Required work: Go through the data below and return each line where the string "computer" occurs.

Records:
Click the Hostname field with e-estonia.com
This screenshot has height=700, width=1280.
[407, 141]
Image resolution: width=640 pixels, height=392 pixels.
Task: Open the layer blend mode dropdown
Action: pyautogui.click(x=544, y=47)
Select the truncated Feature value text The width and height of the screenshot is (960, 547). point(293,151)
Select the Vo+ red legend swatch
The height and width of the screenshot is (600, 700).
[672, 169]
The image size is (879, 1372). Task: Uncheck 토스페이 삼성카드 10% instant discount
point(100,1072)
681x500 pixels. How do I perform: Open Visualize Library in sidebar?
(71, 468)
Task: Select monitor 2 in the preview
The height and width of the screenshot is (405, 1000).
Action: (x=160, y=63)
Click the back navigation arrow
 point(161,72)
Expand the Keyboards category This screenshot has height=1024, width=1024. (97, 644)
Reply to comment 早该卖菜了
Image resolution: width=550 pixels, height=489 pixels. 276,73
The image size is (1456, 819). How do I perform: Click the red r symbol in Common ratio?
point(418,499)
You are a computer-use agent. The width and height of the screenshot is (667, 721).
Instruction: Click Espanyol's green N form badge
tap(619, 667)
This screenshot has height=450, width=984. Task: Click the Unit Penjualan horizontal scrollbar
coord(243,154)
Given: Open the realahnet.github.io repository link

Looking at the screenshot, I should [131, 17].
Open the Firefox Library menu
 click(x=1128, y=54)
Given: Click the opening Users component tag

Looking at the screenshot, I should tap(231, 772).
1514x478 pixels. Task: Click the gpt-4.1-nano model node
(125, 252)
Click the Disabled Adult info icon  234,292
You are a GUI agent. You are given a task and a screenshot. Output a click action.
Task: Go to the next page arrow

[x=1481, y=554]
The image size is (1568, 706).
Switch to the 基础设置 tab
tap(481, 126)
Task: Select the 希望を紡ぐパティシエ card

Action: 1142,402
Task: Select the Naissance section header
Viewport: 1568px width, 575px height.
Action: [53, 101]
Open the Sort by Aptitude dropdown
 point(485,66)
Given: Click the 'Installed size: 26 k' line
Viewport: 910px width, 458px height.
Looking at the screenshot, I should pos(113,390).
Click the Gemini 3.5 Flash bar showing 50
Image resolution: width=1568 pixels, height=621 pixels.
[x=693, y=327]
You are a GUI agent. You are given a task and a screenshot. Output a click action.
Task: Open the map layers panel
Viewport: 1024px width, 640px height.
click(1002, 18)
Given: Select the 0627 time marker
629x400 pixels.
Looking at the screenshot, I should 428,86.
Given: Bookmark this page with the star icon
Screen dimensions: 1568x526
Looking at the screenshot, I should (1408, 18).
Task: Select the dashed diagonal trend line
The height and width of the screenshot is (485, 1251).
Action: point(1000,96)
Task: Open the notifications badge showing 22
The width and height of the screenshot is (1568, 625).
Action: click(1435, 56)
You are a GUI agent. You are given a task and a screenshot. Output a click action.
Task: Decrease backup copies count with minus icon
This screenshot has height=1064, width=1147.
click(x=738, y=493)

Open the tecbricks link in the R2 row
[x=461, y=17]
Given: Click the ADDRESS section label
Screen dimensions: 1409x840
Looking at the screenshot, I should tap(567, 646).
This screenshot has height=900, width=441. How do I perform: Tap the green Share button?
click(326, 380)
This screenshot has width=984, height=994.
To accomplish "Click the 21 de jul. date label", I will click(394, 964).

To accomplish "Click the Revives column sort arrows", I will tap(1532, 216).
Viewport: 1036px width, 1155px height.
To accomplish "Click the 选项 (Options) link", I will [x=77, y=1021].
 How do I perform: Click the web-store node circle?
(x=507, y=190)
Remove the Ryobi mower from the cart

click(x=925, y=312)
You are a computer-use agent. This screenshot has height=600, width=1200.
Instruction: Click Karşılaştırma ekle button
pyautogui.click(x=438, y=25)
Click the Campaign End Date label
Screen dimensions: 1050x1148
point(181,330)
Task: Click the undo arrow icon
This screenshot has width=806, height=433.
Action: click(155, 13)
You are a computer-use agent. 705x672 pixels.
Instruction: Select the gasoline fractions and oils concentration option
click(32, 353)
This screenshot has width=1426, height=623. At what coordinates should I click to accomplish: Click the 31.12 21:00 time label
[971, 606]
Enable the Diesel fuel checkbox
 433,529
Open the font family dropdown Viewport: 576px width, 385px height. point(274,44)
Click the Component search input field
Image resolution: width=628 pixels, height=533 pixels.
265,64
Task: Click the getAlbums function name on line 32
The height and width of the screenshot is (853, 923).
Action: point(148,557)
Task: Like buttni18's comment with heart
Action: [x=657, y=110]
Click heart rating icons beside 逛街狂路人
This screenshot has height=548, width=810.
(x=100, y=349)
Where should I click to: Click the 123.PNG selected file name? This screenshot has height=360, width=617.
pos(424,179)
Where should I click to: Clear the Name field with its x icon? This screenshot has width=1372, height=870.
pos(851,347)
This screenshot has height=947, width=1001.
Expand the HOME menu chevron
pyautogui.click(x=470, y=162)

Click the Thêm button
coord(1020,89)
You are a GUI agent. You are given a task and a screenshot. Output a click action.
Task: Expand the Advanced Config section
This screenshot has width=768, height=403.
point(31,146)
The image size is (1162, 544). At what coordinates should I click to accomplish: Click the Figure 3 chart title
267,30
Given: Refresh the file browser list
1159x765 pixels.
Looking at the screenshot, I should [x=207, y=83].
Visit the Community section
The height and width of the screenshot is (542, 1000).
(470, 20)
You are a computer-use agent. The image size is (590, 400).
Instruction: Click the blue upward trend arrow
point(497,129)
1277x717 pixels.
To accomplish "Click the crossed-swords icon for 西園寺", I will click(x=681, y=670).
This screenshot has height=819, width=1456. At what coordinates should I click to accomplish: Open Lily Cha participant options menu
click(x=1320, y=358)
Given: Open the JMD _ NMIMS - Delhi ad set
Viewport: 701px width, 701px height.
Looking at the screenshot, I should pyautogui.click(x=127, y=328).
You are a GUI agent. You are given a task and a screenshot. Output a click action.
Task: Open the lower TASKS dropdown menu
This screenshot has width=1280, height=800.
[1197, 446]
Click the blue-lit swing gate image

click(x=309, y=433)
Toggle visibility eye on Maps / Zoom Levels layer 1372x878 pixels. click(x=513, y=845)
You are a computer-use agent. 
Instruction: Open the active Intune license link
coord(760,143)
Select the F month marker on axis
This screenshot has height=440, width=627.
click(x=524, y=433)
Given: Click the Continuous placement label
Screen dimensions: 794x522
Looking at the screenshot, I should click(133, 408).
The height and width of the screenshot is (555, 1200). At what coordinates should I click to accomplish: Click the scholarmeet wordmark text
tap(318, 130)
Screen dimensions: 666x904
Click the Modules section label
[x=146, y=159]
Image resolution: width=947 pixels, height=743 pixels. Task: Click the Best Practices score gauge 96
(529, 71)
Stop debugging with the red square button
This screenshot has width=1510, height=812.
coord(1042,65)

Your response:
You are a computer-use agent. The width and height of the screenshot is (667, 721).
You are a computer-use agent. This screenshot has height=600, width=1200.
You are a computer-use agent. 705x672 pixels.
You are a computer-use agent. The image size is (590, 400).
You are a computer-use agent. 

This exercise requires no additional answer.